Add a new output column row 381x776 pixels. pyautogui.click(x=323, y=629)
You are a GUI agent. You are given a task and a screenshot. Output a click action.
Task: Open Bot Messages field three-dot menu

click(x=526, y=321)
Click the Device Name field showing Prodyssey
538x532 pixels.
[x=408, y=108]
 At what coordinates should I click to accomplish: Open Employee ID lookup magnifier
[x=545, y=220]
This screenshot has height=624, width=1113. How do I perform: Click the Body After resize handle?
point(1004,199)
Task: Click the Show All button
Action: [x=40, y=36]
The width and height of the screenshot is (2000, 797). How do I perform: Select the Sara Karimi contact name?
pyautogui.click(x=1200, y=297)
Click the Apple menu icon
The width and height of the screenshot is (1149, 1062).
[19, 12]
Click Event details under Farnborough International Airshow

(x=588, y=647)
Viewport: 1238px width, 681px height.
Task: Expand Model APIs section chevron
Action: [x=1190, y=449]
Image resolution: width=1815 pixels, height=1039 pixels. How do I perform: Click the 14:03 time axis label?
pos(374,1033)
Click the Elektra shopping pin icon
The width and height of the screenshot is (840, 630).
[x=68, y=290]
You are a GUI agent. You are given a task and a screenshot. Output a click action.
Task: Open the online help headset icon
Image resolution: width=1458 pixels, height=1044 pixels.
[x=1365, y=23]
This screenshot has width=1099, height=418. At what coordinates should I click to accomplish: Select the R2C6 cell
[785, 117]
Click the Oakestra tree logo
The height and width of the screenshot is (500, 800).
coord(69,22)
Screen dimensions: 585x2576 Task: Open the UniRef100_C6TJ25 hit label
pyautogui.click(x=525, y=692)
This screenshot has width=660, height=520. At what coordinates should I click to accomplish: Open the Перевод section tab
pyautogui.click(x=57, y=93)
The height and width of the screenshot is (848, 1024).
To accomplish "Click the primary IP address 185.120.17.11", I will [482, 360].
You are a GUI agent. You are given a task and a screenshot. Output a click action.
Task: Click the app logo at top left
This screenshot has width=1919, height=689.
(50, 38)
═══
WORK TO COMPLETE - Please print the whole of the material verbatim.

WRITTEN SOLUTION -
Add a new output column row 381x776 pixels. pyautogui.click(x=323, y=629)
You are a GUI agent. You are given a task and a screenshot. Output a click action.
Task: Open Bot Messages field three-dot menu

click(x=526, y=321)
Click the Device Name field showing Prodyssey
538x532 pixels.
[x=408, y=108]
 At what coordinates should I click to accomplish: Open Employee ID lookup magnifier
[x=545, y=220]
This screenshot has height=624, width=1113. How do I perform: Click the Body After resize handle?
point(1004,199)
Task: Click the Show All button
Action: [x=40, y=36]
The width and height of the screenshot is (2000, 797). How do I perform: Select the Sara Karimi contact name?
pyautogui.click(x=1200, y=297)
Click the Apple menu icon
The width and height of the screenshot is (1149, 1062).
[19, 12]
Click Event details under Farnborough International Airshow

(x=588, y=647)
Viewport: 1238px width, 681px height.
Task: Expand Model APIs section chevron
Action: [x=1190, y=449]
Image resolution: width=1815 pixels, height=1039 pixels. How do I perform: Click the 14:03 time axis label?
pos(374,1033)
Click the Elektra shopping pin icon
The width and height of the screenshot is (840, 630).
[x=68, y=290]
You are a GUI agent. You are given a task and a screenshot. Output a click action.
Task: Open the online help headset icon
Image resolution: width=1458 pixels, height=1044 pixels.
[x=1365, y=23]
This screenshot has width=1099, height=418. At what coordinates should I click to accomplish: Select the R2C6 cell
[785, 117]
Click the Oakestra tree logo
The height and width of the screenshot is (500, 800).
coord(69,22)
Screen dimensions: 585x2576 Task: Open the UniRef100_C6TJ25 hit label
pyautogui.click(x=525, y=692)
This screenshot has width=660, height=520. At what coordinates should I click to accomplish: Open the Перевод section tab
pyautogui.click(x=57, y=93)
The height and width of the screenshot is (848, 1024).
To accomplish "Click the primary IP address 185.120.17.11", I will [482, 360].
You are a GUI agent. You are given a task and a screenshot. Output a click action.
Task: Click the app logo at top left
This screenshot has width=1919, height=689.
(50, 38)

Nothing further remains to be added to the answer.